In the end, the matter was left to the provinces, some of which tried prohibition, while others made liquor a government monopoly. In the Maritime Provinces, such as Nova Scotia, rum had its strongest hold, and they returned large majorities for Prohibition. Nova Scotia mandated Prohibition everywhere except Halifax, which is where most of its people lived, but then it extended it to cover the entire province.

Newfoundland, independent at the time, voted for Prohibition in 1915, but had the good sense to repeal it in 1924, just in time to benefit from the Americans' mistake -- Newfoundland made the rum-running ships for the trade down the coast. It would compete with the French islanders from St. Pierre and Miquelon in smuggling rum -- and whiskey, gin, and anything else potable -- down the New England coast.

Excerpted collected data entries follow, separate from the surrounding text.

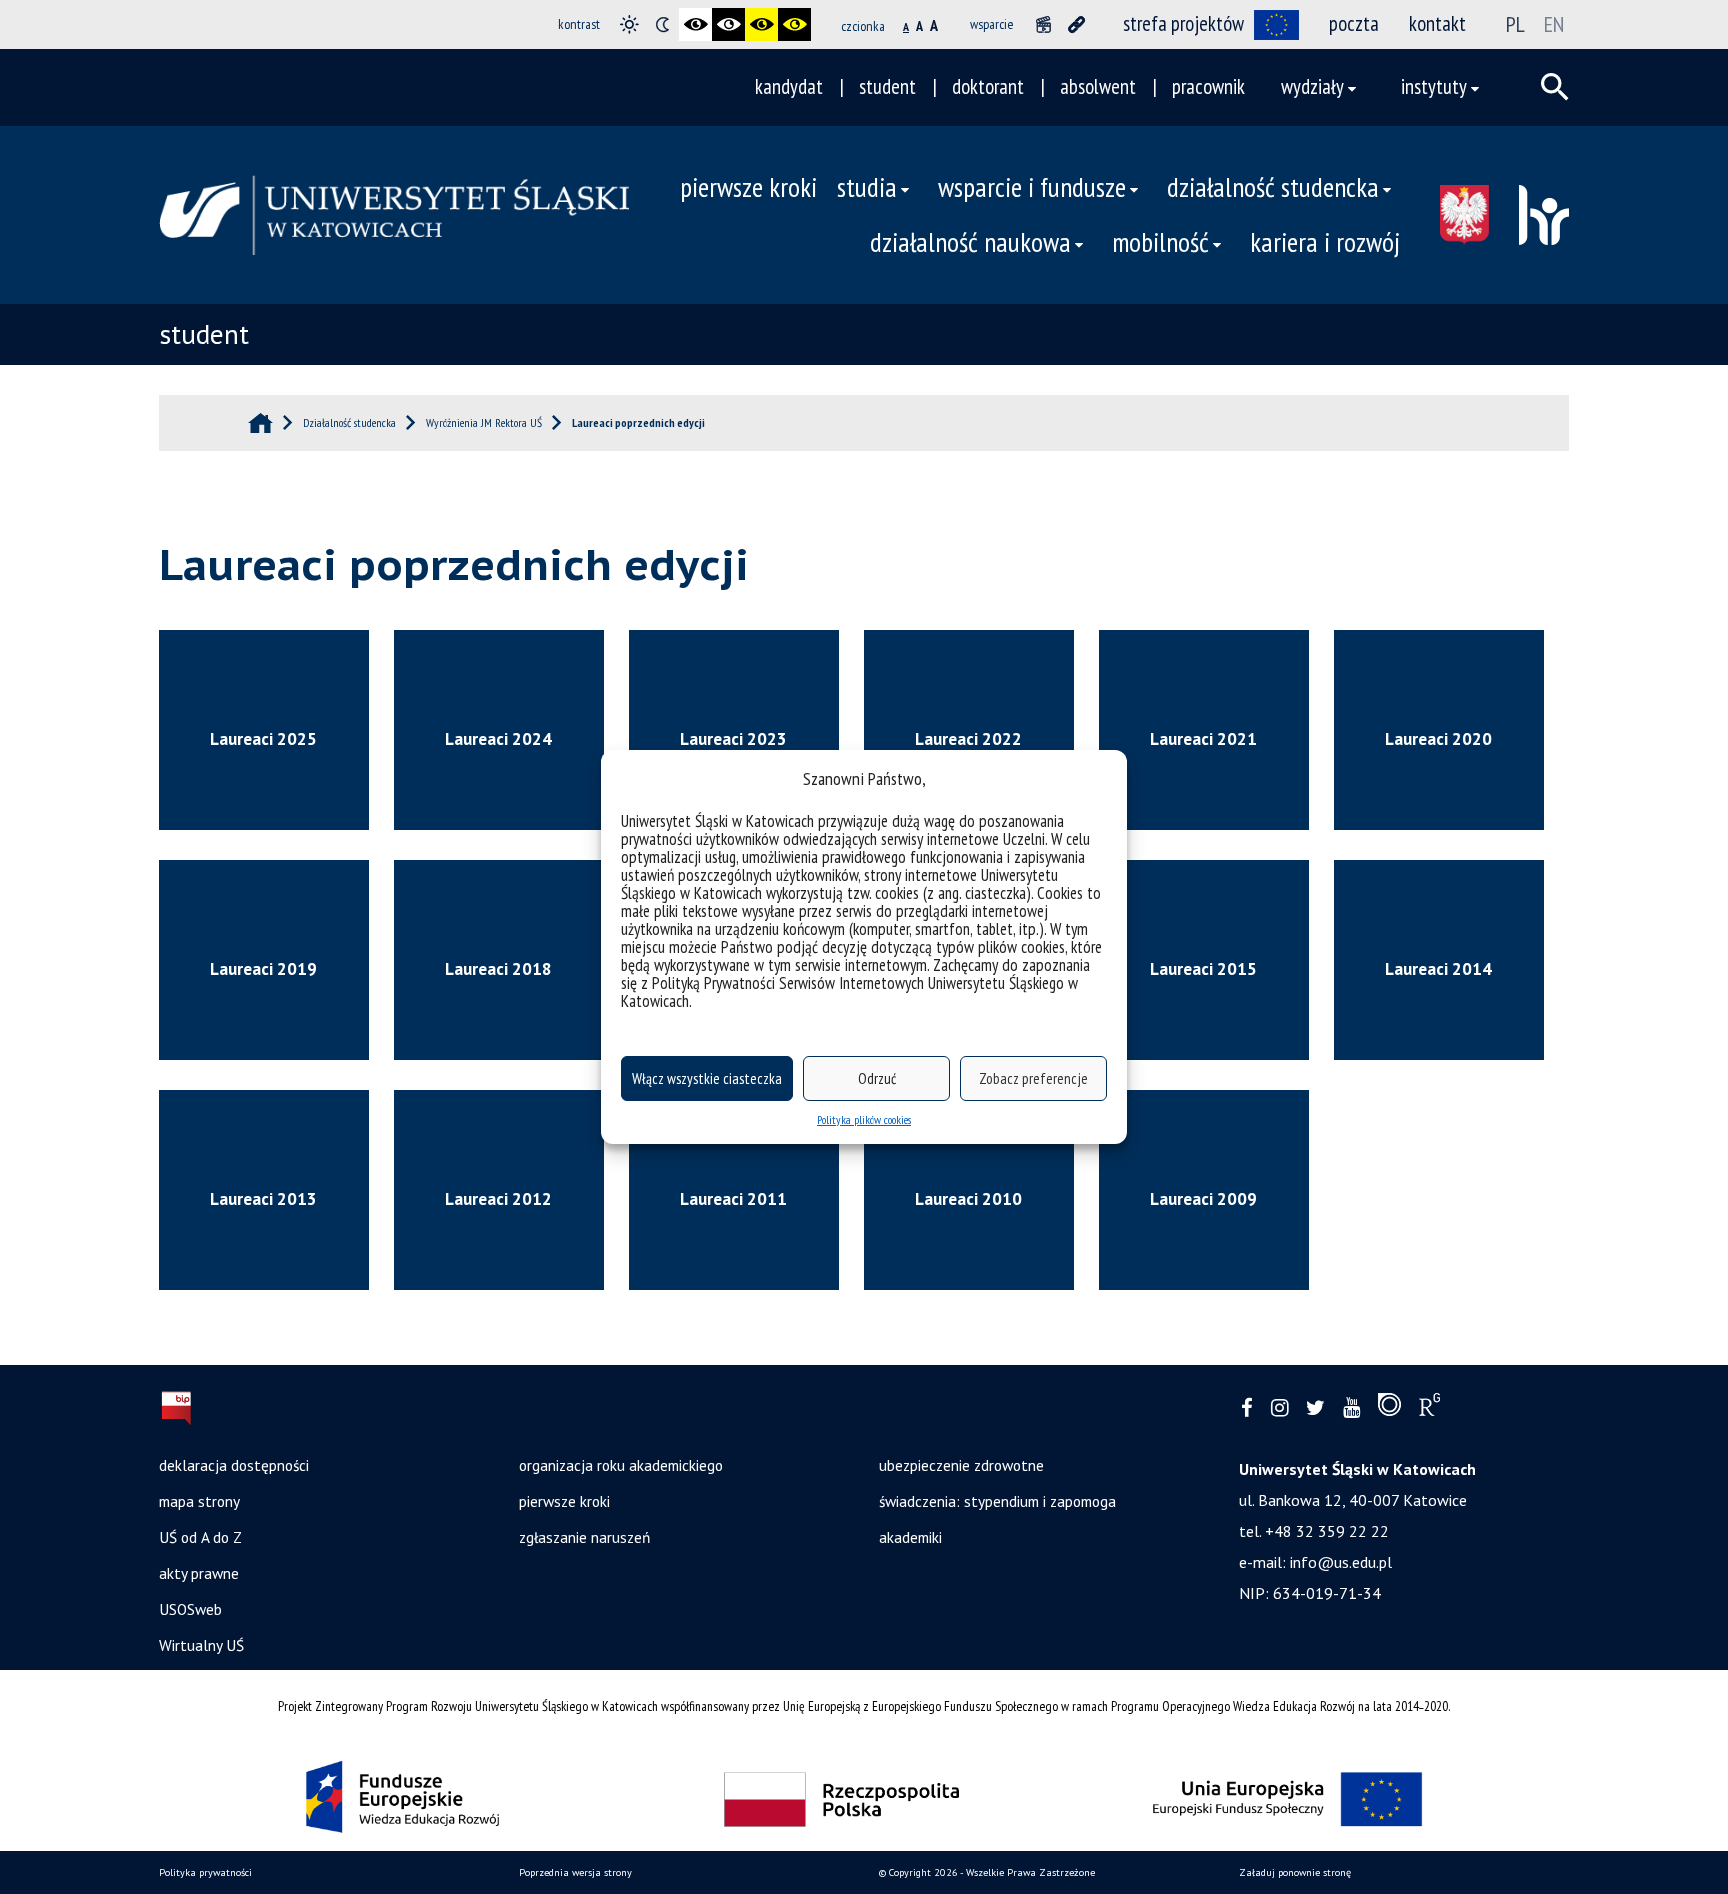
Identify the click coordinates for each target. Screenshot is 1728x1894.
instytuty (1434, 86)
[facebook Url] (1247, 1408)
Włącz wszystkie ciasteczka (707, 1078)
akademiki (910, 1537)
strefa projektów (1183, 23)
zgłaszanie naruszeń (584, 1537)
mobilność (1160, 242)
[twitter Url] (1315, 1408)
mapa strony (199, 1501)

But the cunning Frenchies, vestiges of the eighteenth-century rum wars, were quicker off the mark, because they had begun by supplying Newfoundland when it introduced Prohibition in 1915. The rum that the Newfoundlanders imported was, according to Warner Allen, "portentous," and the sometime thriller writer and wine expert used his literary skills to describe it: "Neat, it was the most awe-inspiring liquor I ever tasted. Its smell was terrific, compounded of tar, and leather, and strange sea scents, and if ever there was a drink strong enough to float a handspike, it was the contraband rum of St. Johns, Newfoundland."